Saved entries:
= Beginning of Section =

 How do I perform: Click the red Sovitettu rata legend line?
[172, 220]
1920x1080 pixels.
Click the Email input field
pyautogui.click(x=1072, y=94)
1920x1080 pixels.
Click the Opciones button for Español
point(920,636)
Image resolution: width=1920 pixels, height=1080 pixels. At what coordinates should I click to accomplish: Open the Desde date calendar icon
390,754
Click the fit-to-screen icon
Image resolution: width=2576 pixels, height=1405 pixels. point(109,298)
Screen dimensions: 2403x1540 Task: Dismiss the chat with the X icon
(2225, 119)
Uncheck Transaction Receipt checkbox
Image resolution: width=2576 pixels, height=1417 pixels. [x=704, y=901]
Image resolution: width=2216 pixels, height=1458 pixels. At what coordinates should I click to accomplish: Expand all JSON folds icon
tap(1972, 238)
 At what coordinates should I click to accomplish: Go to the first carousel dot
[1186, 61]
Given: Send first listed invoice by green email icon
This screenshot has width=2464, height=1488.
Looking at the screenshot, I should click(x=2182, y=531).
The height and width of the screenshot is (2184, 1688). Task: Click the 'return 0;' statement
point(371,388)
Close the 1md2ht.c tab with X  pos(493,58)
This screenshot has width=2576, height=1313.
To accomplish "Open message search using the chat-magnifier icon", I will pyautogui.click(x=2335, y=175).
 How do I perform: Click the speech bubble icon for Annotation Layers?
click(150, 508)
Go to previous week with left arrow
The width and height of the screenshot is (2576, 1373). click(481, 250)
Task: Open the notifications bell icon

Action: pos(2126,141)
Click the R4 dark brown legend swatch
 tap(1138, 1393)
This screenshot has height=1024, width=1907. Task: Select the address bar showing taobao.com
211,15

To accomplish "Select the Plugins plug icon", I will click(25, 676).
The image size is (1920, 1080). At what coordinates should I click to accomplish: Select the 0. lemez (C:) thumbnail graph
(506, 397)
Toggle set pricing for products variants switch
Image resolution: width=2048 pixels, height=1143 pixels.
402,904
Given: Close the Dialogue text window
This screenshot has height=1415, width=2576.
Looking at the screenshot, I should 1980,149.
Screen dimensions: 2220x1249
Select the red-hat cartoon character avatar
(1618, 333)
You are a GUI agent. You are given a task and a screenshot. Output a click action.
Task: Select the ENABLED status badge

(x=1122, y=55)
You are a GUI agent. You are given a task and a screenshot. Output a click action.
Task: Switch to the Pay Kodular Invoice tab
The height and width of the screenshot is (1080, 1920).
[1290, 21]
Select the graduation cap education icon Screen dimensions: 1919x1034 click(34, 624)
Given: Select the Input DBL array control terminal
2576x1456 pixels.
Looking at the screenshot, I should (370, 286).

= End of Section =

_Work to be completed_:
Copy out the records once more, exactly as they are written.

_Task solution_:
 How do I perform: Click the red Sovitettu rata legend line?
[172, 220]
1920x1080 pixels.
Click the Email input field
pyautogui.click(x=1072, y=94)
1920x1080 pixels.
Click the Opciones button for Español
point(920,636)
Image resolution: width=1920 pixels, height=1080 pixels. At what coordinates should I click to accomplish: Open the Desde date calendar icon
390,754
Click the fit-to-screen icon
Image resolution: width=2576 pixels, height=1405 pixels. point(109,298)
Screen dimensions: 2403x1540 Task: Dismiss the chat with the X icon
(2225, 119)
Uncheck Transaction Receipt checkbox
Image resolution: width=2576 pixels, height=1417 pixels. [x=704, y=901]
Image resolution: width=2216 pixels, height=1458 pixels. At what coordinates should I click to accomplish: Expand all JSON folds icon
tap(1972, 238)
 At what coordinates should I click to accomplish: Go to the first carousel dot
[1186, 61]
Given: Send first listed invoice by green email icon
This screenshot has width=2464, height=1488.
Looking at the screenshot, I should click(x=2182, y=531).
The height and width of the screenshot is (2184, 1688). Task: Click the 'return 0;' statement
point(371,388)
Close the 1md2ht.c tab with X  pos(493,58)
This screenshot has width=2576, height=1313.
To accomplish "Open message search using the chat-magnifier icon", I will pyautogui.click(x=2335, y=175).
 How do I perform: Click the speech bubble icon for Annotation Layers?
click(150, 508)
Go to previous week with left arrow
The width and height of the screenshot is (2576, 1373). click(481, 250)
Task: Open the notifications bell icon

Action: pos(2126,141)
Click the R4 dark brown legend swatch
 tap(1138, 1393)
This screenshot has height=1024, width=1907. Task: Select the address bar showing taobao.com
211,15

To accomplish "Select the Plugins plug icon", I will click(25, 676).
The image size is (1920, 1080). At what coordinates should I click to accomplish: Select the 0. lemez (C:) thumbnail graph
(506, 397)
Toggle set pricing for products variants switch
Image resolution: width=2048 pixels, height=1143 pixels.
402,904
Given: Close the Dialogue text window
This screenshot has height=1415, width=2576.
Looking at the screenshot, I should 1980,149.
Screen dimensions: 2220x1249
Select the red-hat cartoon character avatar
(1618, 333)
You are a GUI agent. You are given a task and a screenshot. Output a click action.
Task: Select the ENABLED status badge

(x=1122, y=55)
You are a GUI agent. You are given a task and a screenshot. Output a click action.
Task: Switch to the Pay Kodular Invoice tab
The height and width of the screenshot is (1080, 1920).
[1290, 21]
Select the graduation cap education icon Screen dimensions: 1919x1034 click(34, 624)
Given: Select the Input DBL array control terminal
2576x1456 pixels.
Looking at the screenshot, I should (370, 286).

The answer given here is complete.